Selection:
# # # # #

This example illustrates the tax benefits when contributing appreciated assets:
Cash Gift vs. Stock Gift
Cash Gift | Stock Gift | |
Gift Value | $10,000 | $10,000 |
Income tax deduction | $10,000 | $10,000 |
Income tax saved (assume 24% rate)* | $2,400 | $2,400 |
Stock purchase price | - | $2,000 |
Increase in value | - | $8,000 |
Tax avoided on gain (assume 15% rate) | - | $1,200 |
Total tax savings | $2,400 | $3,600 |
After-tax Cost of Gift | $7,600 | $6,400 |
*assumes donor itemized deductions
Usually, contributions of securities can be made easily via electronic transfer. However, be sure to direct that the securities themselves are transferred to the MUSC Foundation. If you allow your shares to be sold and the proceeds sent to charity you will trigger the capital gains tax.

# # # # #

Provided material:
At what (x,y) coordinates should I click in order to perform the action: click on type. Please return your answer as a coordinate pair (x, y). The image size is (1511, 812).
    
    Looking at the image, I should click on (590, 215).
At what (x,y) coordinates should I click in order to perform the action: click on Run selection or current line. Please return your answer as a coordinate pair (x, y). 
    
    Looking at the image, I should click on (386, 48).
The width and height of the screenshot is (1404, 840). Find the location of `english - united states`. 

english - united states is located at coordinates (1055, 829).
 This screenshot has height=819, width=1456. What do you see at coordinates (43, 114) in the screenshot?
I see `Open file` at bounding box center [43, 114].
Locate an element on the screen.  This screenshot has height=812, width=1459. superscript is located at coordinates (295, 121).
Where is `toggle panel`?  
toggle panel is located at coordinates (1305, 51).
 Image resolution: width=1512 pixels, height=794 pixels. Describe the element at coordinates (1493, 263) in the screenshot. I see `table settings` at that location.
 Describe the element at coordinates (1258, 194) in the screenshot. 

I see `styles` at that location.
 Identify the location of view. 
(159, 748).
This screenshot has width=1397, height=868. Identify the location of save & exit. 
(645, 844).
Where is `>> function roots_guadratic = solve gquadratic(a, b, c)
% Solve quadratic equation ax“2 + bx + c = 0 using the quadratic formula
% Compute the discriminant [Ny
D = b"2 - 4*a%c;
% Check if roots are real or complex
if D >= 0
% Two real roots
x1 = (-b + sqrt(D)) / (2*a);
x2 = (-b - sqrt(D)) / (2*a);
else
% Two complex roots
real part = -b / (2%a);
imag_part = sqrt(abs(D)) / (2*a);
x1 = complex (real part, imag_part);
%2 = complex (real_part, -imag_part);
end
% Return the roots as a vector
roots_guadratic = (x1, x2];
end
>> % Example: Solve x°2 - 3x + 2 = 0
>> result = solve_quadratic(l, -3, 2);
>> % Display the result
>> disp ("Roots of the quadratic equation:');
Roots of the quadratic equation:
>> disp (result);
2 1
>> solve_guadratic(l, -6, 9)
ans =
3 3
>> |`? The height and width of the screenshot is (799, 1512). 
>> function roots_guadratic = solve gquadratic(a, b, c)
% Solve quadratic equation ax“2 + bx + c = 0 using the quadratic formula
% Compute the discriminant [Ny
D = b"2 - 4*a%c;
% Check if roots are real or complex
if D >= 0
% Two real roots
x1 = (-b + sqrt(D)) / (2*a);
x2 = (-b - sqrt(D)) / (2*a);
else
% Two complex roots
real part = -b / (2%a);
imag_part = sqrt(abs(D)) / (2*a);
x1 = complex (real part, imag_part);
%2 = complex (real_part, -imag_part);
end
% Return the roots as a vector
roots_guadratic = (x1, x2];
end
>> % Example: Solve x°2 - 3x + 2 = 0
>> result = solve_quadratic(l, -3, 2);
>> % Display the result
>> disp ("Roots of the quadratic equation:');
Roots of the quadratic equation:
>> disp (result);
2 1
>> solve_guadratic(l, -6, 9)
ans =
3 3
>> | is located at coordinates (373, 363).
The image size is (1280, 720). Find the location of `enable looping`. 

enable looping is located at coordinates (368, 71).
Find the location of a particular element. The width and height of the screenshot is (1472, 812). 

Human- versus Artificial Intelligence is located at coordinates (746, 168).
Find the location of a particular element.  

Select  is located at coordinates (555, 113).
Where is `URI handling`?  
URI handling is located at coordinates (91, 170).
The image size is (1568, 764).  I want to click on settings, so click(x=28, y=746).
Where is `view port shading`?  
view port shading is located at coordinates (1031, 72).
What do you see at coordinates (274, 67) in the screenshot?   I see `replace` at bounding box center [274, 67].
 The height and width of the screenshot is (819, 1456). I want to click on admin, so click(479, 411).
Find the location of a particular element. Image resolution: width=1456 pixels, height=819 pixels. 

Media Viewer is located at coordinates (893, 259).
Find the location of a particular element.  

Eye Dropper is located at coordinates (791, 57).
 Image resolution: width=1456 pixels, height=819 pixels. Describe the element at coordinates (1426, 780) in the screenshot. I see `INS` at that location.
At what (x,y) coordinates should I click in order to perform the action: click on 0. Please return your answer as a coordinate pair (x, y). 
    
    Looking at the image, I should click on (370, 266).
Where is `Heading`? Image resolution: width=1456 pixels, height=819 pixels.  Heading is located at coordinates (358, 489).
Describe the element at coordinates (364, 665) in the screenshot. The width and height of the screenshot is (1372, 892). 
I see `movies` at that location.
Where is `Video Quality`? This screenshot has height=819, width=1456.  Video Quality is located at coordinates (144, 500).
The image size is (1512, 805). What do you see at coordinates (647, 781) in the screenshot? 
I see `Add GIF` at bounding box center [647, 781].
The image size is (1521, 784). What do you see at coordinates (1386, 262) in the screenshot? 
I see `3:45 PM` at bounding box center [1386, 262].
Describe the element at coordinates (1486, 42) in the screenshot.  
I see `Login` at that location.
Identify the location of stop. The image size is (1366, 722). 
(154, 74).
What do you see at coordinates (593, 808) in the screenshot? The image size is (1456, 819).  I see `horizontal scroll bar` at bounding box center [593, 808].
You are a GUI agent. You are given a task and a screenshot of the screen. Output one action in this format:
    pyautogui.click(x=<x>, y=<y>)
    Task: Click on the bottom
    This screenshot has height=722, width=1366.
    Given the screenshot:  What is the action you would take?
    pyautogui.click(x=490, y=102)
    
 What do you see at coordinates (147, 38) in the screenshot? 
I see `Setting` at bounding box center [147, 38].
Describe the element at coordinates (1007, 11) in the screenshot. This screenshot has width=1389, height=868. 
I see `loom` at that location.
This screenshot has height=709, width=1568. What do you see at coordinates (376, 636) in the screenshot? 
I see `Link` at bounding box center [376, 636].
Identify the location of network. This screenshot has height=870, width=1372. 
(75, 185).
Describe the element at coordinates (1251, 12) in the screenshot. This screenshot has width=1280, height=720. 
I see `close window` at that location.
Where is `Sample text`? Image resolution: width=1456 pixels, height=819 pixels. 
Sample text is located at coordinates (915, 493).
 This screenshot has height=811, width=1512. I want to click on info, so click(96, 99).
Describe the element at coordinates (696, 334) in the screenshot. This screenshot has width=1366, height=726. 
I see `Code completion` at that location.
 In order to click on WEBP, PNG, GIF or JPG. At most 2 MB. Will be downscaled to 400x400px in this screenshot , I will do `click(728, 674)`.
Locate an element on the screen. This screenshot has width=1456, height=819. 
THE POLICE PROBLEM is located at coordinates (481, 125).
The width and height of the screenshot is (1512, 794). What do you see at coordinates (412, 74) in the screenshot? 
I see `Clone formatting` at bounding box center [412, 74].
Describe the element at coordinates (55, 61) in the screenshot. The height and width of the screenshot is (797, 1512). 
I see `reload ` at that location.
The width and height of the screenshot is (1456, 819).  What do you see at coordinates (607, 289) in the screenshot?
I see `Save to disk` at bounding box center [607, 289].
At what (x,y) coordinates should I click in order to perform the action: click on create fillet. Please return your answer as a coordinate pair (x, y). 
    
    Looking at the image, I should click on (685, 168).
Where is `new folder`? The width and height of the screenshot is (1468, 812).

# # # # #

Work instructions:
[a] In the passage on donating appreciated stock, what is the after-tax cost of the $10,000 stock gift?
[b] Continue the passage on donating appreciated stock, starting after its last sentence.

Responses to the tasks:
[a] $6,400

[b]
And what if you like your current portfolio? You can still contribute appreciated shares and then use cash to replace them with shares you purchase today. In the end, your portfolio allocation will be unchanged, and your new shares have a higher cost basis with no taxable capital gain.
Note: If you own securities now worth less than you paid for them, you may wish to consider selling them and contributing from the cash proceeds. You’ll receive an income tax charitable deduction for your contribution as well as a capital loss deduction than can offset other capital gain income.